Norman customary law was first written down in two customaries in Latin by two judges for use by them and their colleagues: the Très ancien coutumier (Very ancient customary) authored between 1200 and 1245; and the Grand coutumier de Normandie (Great customary of Normandy, originally Summa de legibus Normanniae in curia laïcali) authored between 1235 and 1245.

== The centrality of land in Norman law ==

In Norman customary law, land was not conceived as a freely disposable commodity but as the foundation of the social, economic, and political order. The Coutume drew a fundamental distinction between movable property—regarded as of little legal consequence under the maxim res mobilis, res vilis—and immovable property (land), which was subject to extensive legal protections designed to preserve it within the family across generations.

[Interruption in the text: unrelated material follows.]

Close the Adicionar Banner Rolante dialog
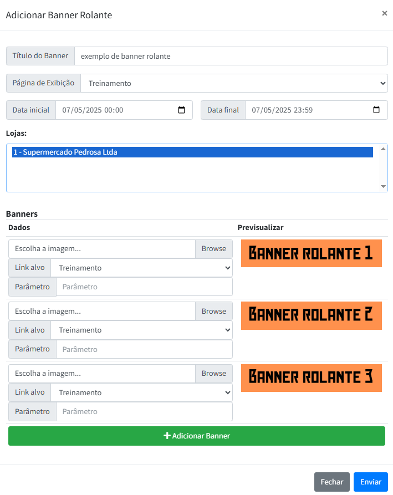Screen dimensions: 393x495 click(384, 13)
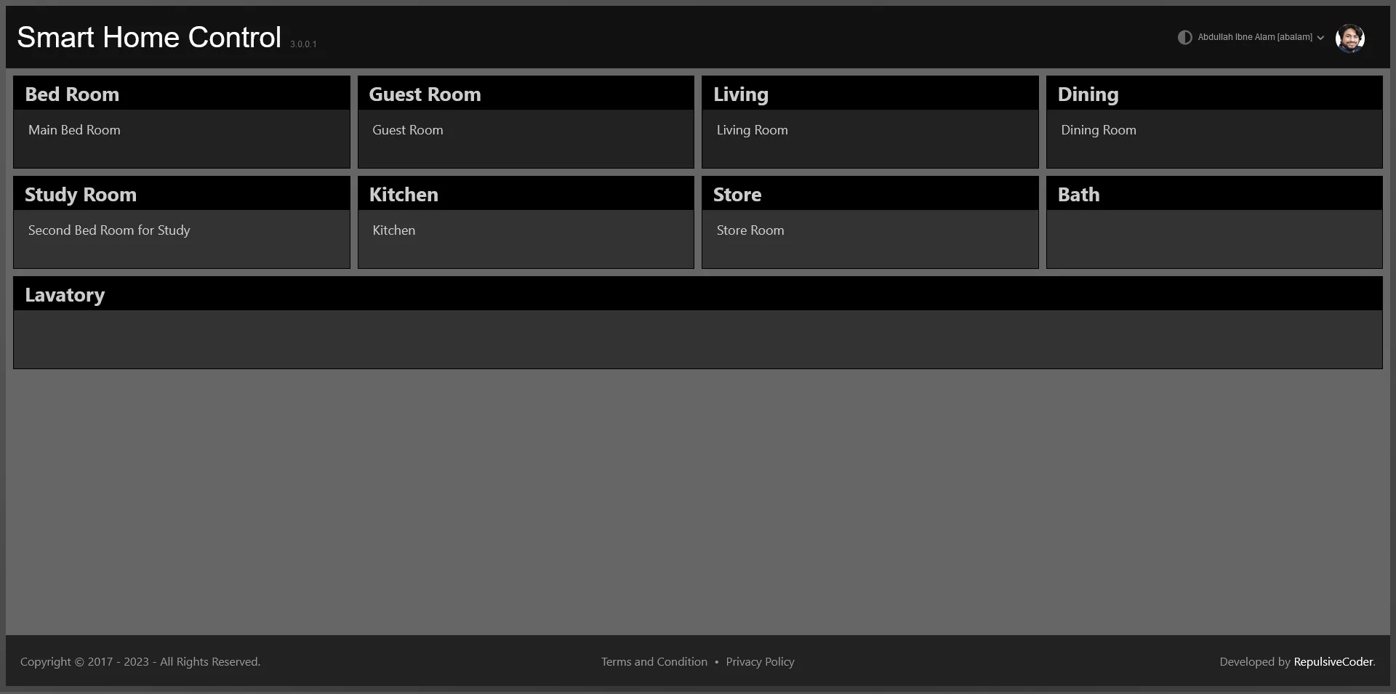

Land was further classified into acquêts (property personally acquired) and propres (property inherited from ancestors). The propres received the highest degree of legal protection, as they were considered the essential patrimony of the family—held in trust for future generations rather than freely alienable by any single holder. To prevent the loss of ancestral land, the Coutume established the retrait lignager (clameur de lignage), a right enabling family members to repurchase land sold to an outsider by reimbursing the buyer, thereby restoring the property to the lineage.

This conception of land as a quasi-institutional entity—held in trust for the family rather than owned absolutely by the individual—shaped the entire Norman legal system, from succession rules to the structure of feudal tenure. Under the Coutume, land was not "owned" in the modern English sense of freehold; it was held from a superior lord through a chain of tenure obligations binding the holder to the ducal court and to the customary law of the Duchy. In the Channel Islands, these principles remained operative for centuries: the distinction between propres and acquêts continues to govern aspects of inheritance law, and the retrait lignager survived in Jersey until 1834, in Guernsey until 2015, and in Sark until 2018—nearly a millennium after its Norman origins. The broader principle—that land is held within a framework of customary tenure rather than as absolute private property—underpins the feudal system through which the Channel Islands maintain their distinct legal identity, separate from the English common law tradition.

== Survival in the Channel Islands ==
The Channel Islands remained part of the Duchy of Normandy until 1204 when King Philip II Augustus of France conquered the duchy from King John of England. The islands remained in the personal possession of the King of England and were described as being a Peculiar of the Crown. They retained the Norman customary law and developed it in parallel with continental Normandy and France, albeit with different evolutions.
While the Coutume was replaced in mainland France by the Napoleonic Code in 1804, it has remained the foundation of the Channel Islands' legal systems, administered by the Royal Court of Guernsey and the Royal Court of Jersey. The Coutume governs not only feudal tenure but also property transactions, inheritance, and unique remedies such as the Clameur de haro, a Norman injunction invoking Rollo that remains enforceable today, last used in Alderney in 2017. This distinct legal framework has enabled the islands to develop their own commercial, tax, and trust laws independently of the UK Parliament, forming the basis of the Channel Islands' modern role as international financial centres while preserving the Norman legal identity that distinguishes them from both the United Kingdom and France. The annual sitting of the Court of Chief Pleas in Guernsey and the Assize d'Héritage in Jersey—at which the holders of the fiefs nobles listed in the Schedule to the Court of Chief Pleas (Guernsey) Law, 2004 continue to attend as fief-holders owing tenure directly from the Crown—constitute the institutional expression of the Norman legal order under which the islands continue to operate. This classification of the land as Norman tenure rather than generic freehold property as in the United Kingdom—at the basis of the islands' Norman specificity—was explicitly preserved by the Guernsey legislature in the reforms of 1980 and 2002, which abolished economic feudal privileges while maintaining the feudal relationship between the Crown and fief-holders.